Trust your gut

The Jodi Lee Foundation is partnering with TerryWhite Chemmart to relaunch the Trust Your Gut campaign. The campaign aims to educate Australians about the symptoms of bowel cancer, what they are, and when to act. The campaign also encourages everyone to trust their ‘gut feeling’ when something doesn’t feel right and talk to their GP.

At the core of the Trust Your Gut campaign is a user-friendly online Symptom Checker tool. The Symptom Checker guides the user through a series of questions to respond to, while providing helpful advice and information based on the answers provided.

Overall, it encourages the user to act on symptoms, be healthy and active, explore their family history and do a bowel screening test kit.

At the face of the Trust Your Gut campaign is Kellie Finlayson, Jodi Lee Foundation Ambassador and wife of Port Adelaide key forward Jeremy Finlayson. Kellie was diagnosed with bowel cancer at just 25 years old. Now Kellie is on a mission to raise awareness for the early detection and prevention of bowel cancer, urging everyone to trust their gut and see a GP if something is not right.

“Regardless of your age, if you are experiencing symptoms such as blood in your poo, changes in your bowel habits, unexplained tiredness or weight loss, or stomach pains, go and see your doctor.

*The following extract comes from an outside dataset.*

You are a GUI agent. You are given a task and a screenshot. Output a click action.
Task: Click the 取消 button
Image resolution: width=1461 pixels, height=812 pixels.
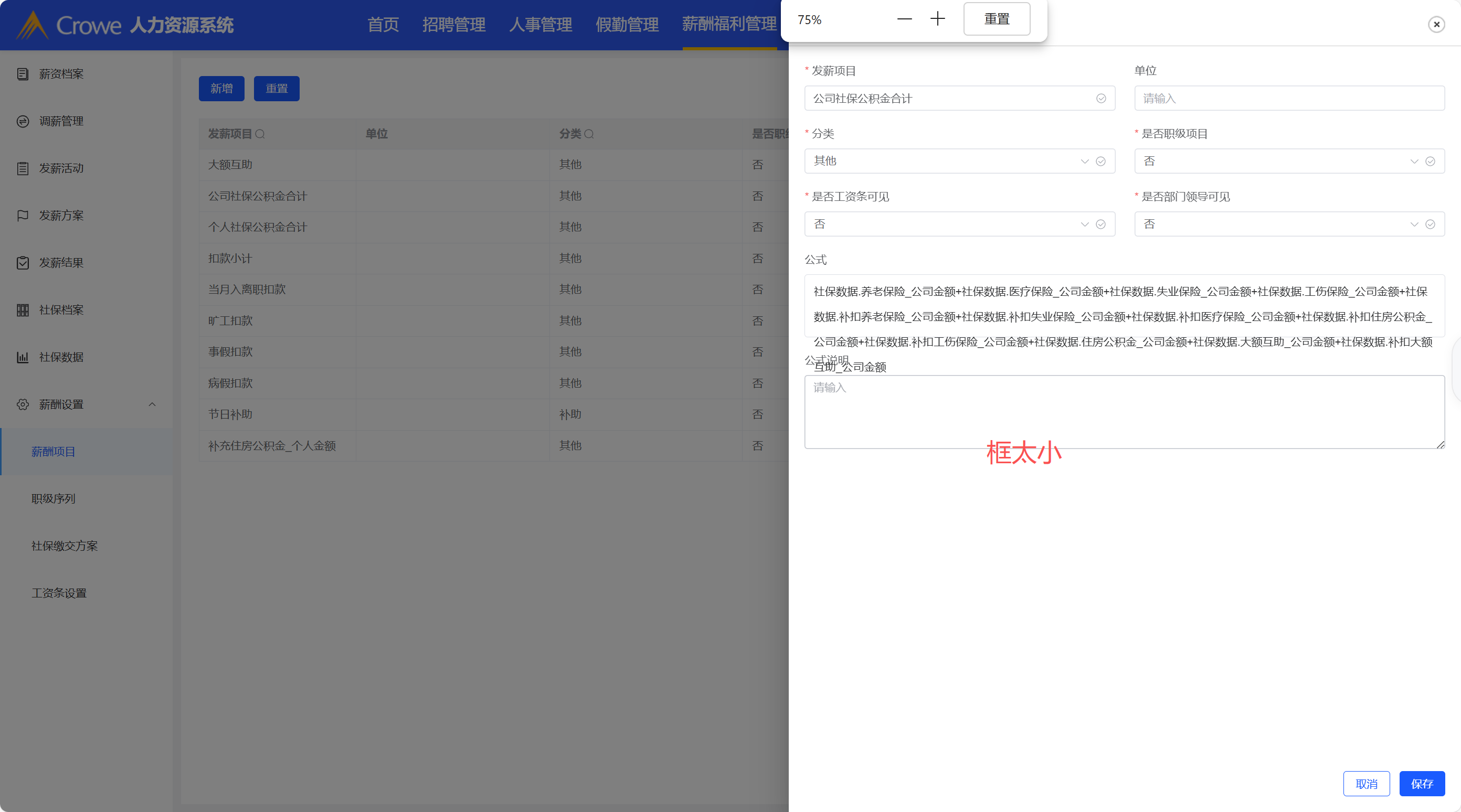1365,784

Trust your gut, it could save your life,” says Kellie.

Three months before Kellie’s diagnosis, she had given birth to their beautiful daughter Sophia and was suffering from severe constipation and terrible abdominal pains. She brushed this off as postpartum symptoms, but when she found blood in her stool, she had a gut feeling something wasn’t right.

Following a colonoscopy, Kellie was told she had stage three bowel cancer. After further tests it became evident that the cancer was tracking up her back and this was sadly upgraded to stage four.

Reflecting on the last few years, Kellie says she wishes she acted on her symptoms sooner.

“As a female, it is so easy to pass off these symptoms as so many other things,” she says.

“I was googling my symptoms and just assumed I had a food intolerance or worst-case scenario irritable bowel syndrome.

“Cancer never even crossed my mind – it was something I didn’t think I would ever have to think about.”

Nick Lee OAM, Founder and Chair of the Jodi Lee Foundation, explained that when he established the Jodi Lee Foundation in 2010, bowel cancer was the ninth deadliest cancer in Australia.

“It is sadly now the second-leading cause of cancer-related death in Australia and more than 15,500 Australians are diagnosed with the disease each year,” says Nick.

“We understand bowel habits can be a taboo subject, but it is so important to understand the symptoms of bowel cancer and act on them for early detection of the disease,” urges Nick.